START Source data
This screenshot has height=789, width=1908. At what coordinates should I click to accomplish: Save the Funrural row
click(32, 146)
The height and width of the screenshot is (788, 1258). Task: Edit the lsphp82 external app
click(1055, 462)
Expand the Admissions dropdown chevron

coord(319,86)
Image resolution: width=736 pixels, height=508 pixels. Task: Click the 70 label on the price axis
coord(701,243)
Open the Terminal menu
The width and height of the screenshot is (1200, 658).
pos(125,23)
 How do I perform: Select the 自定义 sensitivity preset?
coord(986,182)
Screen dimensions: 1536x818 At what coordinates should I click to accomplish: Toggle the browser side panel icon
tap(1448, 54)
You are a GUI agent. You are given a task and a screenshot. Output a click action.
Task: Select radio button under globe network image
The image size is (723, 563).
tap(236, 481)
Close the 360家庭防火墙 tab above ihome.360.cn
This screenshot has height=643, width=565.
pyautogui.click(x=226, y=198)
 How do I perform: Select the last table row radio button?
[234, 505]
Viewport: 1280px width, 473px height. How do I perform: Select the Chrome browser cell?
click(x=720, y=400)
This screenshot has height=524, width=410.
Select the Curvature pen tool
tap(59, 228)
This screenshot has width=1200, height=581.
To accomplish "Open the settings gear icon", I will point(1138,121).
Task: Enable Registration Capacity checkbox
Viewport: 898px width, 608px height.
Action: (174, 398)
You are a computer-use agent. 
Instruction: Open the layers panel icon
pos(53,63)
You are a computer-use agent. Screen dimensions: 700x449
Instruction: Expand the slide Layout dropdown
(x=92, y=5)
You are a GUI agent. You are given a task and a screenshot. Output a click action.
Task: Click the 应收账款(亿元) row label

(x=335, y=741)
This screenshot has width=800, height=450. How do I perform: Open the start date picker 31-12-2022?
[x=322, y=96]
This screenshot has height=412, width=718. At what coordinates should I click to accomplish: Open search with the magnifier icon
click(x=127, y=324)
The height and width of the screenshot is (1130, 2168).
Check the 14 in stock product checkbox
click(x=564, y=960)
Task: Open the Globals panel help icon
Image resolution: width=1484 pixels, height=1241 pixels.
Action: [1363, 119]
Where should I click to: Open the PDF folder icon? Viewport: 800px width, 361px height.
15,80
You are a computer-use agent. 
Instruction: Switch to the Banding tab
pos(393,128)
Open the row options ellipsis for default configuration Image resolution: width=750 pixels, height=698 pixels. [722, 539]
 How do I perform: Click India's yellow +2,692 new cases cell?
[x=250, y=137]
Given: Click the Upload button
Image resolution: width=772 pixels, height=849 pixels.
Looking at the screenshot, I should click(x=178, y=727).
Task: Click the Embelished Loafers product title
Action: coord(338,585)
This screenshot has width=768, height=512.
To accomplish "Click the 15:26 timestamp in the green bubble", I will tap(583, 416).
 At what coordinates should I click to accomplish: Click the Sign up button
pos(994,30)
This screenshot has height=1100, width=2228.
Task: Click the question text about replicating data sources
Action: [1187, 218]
END Source data
* Task description
Copy out only the lines above from the one with "This screenshot has height=524, width=410." to the one with "Task: Open the Globals panel help icon", inclusive, exactly as they stand.

* The answer
This screenshot has height=524, width=410.
Select the Curvature pen tool
tap(59, 228)
This screenshot has width=1200, height=581.
To accomplish "Open the settings gear icon", I will point(1138,121).
Task: Enable Registration Capacity checkbox
Viewport: 898px width, 608px height.
Action: (174, 398)
You are a computer-use agent. 
Instruction: Open the layers panel icon
pos(53,63)
You are a computer-use agent. Screen dimensions: 700x449
Instruction: Expand the slide Layout dropdown
(x=92, y=5)
You are a GUI agent. You are given a task and a screenshot. Output a click action.
Task: Click the 应收账款(亿元) row label

(x=335, y=741)
This screenshot has width=800, height=450. How do I perform: Open the start date picker 31-12-2022?
[x=322, y=96]
This screenshot has height=412, width=718. At what coordinates should I click to accomplish: Open search with the magnifier icon
click(x=127, y=324)
The height and width of the screenshot is (1130, 2168).
Check the 14 in stock product checkbox
click(x=564, y=960)
Task: Open the Globals panel help icon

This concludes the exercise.